Starting with the first line, output the data exactly, through to the last line.

# DATA FOR ANALYSIS:
........

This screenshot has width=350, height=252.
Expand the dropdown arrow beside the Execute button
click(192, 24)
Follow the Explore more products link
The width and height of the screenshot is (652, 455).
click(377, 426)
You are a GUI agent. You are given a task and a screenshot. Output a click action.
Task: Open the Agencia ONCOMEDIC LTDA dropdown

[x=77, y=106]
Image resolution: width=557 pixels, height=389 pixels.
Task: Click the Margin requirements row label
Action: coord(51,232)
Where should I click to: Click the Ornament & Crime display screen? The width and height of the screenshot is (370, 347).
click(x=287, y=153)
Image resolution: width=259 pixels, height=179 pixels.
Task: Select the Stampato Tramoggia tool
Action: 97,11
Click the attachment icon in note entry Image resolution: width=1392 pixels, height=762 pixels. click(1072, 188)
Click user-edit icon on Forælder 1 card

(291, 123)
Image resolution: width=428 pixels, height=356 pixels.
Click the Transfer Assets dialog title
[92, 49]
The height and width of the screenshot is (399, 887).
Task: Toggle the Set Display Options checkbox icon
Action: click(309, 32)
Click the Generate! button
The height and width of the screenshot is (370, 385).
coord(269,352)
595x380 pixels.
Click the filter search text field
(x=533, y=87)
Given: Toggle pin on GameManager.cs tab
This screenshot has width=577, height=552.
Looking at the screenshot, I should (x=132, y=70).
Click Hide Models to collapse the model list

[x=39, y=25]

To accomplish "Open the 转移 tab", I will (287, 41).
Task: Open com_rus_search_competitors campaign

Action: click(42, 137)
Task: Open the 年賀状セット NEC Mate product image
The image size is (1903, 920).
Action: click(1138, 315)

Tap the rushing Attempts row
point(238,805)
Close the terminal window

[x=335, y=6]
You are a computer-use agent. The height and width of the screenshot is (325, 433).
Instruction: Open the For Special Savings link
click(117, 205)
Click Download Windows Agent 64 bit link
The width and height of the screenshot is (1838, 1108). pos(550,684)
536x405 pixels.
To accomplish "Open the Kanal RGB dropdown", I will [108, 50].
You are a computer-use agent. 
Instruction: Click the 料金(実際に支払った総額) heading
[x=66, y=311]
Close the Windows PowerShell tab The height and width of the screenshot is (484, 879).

........

# ANSWER:
This screenshot has width=350, height=252.
Expand the dropdown arrow beside the Execute button
click(192, 24)
Follow the Explore more products link
The width and height of the screenshot is (652, 455).
click(377, 426)
You are a GUI agent. You are given a task and a screenshot. Output a click action.
Task: Open the Agencia ONCOMEDIC LTDA dropdown

[x=77, y=106]
Image resolution: width=557 pixels, height=389 pixels.
Task: Click the Margin requirements row label
Action: coord(51,232)
Where should I click to: Click the Ornament & Crime display screen? The width and height of the screenshot is (370, 347).
click(x=287, y=153)
Image resolution: width=259 pixels, height=179 pixels.
Task: Select the Stampato Tramoggia tool
Action: 97,11
Click the attachment icon in note entry Image resolution: width=1392 pixels, height=762 pixels. click(1072, 188)
Click user-edit icon on Forælder 1 card

(291, 123)
Image resolution: width=428 pixels, height=356 pixels.
Click the Transfer Assets dialog title
[92, 49]
The height and width of the screenshot is (399, 887).
Task: Toggle the Set Display Options checkbox icon
Action: click(309, 32)
Click the Generate! button
The height and width of the screenshot is (370, 385).
coord(269,352)
595x380 pixels.
Click the filter search text field
(x=533, y=87)
Given: Toggle pin on GameManager.cs tab
This screenshot has width=577, height=552.
Looking at the screenshot, I should (x=132, y=70).
Click Hide Models to collapse the model list

[x=39, y=25]

To accomplish "Open the 转移 tab", I will (287, 41).
Task: Open com_rus_search_competitors campaign

Action: click(42, 137)
Task: Open the 年賀状セット NEC Mate product image
The image size is (1903, 920).
Action: click(1138, 315)

Tap the rushing Attempts row
point(238,805)
Close the terminal window

[x=335, y=6]
You are a computer-use agent. The height and width of the screenshot is (325, 433).
Instruction: Open the For Special Savings link
click(117, 205)
Click Download Windows Agent 64 bit link
The width and height of the screenshot is (1838, 1108). pos(550,684)
536x405 pixels.
To accomplish "Open the Kanal RGB dropdown", I will [108, 50].
You are a computer-use agent. 
Instruction: Click the 料金(実際に支払った総額) heading
[x=66, y=311]
Close the Windows PowerShell tab The height and width of the screenshot is (484, 879).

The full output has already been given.